7. Mutter Museum - Philadelphia, Pennsylvania, USA
The Mutter Museum collects specimens of grotesque pathology, opened to frighten visitors in 1858. Here, you'll find real brains of murderers and epileptics, a portrait of hanging skull boxes revealing how their owners met their end, the plaster-wrapped bodies of the famous conjoined Siamese twins Chang and Eng, and a set of livers the two brothers had to share throughout their lives, plus a skeleton of a 7 feet 6 inches tall giant, enough to give anyone the shivers.
Like the Musee in Paris, there are glass jars containing floating bodies that might resemble extraterrestrials at first glance, along with horrifically deformed victims. And try not to gag at the museum when you see the 9-meter-long colon still filled with feces when it was removed from its owner's body, an actor known as The Great Balloon.

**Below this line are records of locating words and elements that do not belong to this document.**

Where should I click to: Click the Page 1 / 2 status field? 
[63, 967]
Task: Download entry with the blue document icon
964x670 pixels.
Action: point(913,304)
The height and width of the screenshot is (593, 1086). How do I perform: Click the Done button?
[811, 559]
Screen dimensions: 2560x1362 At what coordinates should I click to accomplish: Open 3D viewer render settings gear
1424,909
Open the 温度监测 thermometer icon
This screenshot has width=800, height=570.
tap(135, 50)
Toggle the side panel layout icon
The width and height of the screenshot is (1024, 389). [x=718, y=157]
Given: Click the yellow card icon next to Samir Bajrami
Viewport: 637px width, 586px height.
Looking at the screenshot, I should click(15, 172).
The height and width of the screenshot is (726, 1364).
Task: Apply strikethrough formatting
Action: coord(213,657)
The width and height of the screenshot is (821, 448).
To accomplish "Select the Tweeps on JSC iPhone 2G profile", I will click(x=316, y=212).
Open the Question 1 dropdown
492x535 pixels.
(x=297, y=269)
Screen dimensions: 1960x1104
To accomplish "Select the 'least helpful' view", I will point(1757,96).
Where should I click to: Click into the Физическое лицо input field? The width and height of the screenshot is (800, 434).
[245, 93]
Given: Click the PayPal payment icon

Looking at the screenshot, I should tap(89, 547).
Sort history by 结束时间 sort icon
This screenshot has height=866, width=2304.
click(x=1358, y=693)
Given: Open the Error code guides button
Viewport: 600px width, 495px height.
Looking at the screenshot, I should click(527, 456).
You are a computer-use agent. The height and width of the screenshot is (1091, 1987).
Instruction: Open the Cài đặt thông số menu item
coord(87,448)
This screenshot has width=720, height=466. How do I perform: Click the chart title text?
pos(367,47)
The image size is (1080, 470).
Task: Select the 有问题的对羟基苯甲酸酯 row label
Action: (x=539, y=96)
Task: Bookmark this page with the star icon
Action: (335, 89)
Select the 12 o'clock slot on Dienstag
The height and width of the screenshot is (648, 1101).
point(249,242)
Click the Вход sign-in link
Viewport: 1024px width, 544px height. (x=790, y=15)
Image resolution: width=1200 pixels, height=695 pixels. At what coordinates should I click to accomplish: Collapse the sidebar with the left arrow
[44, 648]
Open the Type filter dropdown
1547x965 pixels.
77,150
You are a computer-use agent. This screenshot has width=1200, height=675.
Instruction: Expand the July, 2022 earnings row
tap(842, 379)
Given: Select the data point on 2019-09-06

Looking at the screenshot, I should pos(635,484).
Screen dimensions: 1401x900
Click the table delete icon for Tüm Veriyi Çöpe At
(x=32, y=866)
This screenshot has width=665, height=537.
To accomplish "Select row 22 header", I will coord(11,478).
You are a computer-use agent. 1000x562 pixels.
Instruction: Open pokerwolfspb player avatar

8. Meguro Parasitological Museum – Meguro, Japan
Each person has their own unique fears. While torture devices and skeletons may frighten most people, sometimes the most terrifying things are the tiny ones right beside us. A visit to a parasite museum in Japan will leave you utterly horrified and paranoid about everything around you. Parasites can infiltrate from seemingly harmless avenues: food, water, or even just by walking and breathing... There's nowhere to escape them.
This museum opened in 1953 and is the only place in the world dedicated solely to unsettling parasites. With over 45,000 specimens in its collection, the museum only displays about 300 at a time. Looking at jars filled with the most horrifying bugs, worms, and reptiles and realizing they could invade your body at any time is certainly not pleasant. Witnessing actual photos of an 8.8-meter tapeworm removed from a human body, seeing the corpses of animals ravaged by parasitic invasion, such as a turtle with its tongue replaced by a parasite. Most horrifying are images of a man's penis invaded by parasites, stretching to nearly the length of his foot and swollen to almost the size of his own body. These are the images you can never unsee.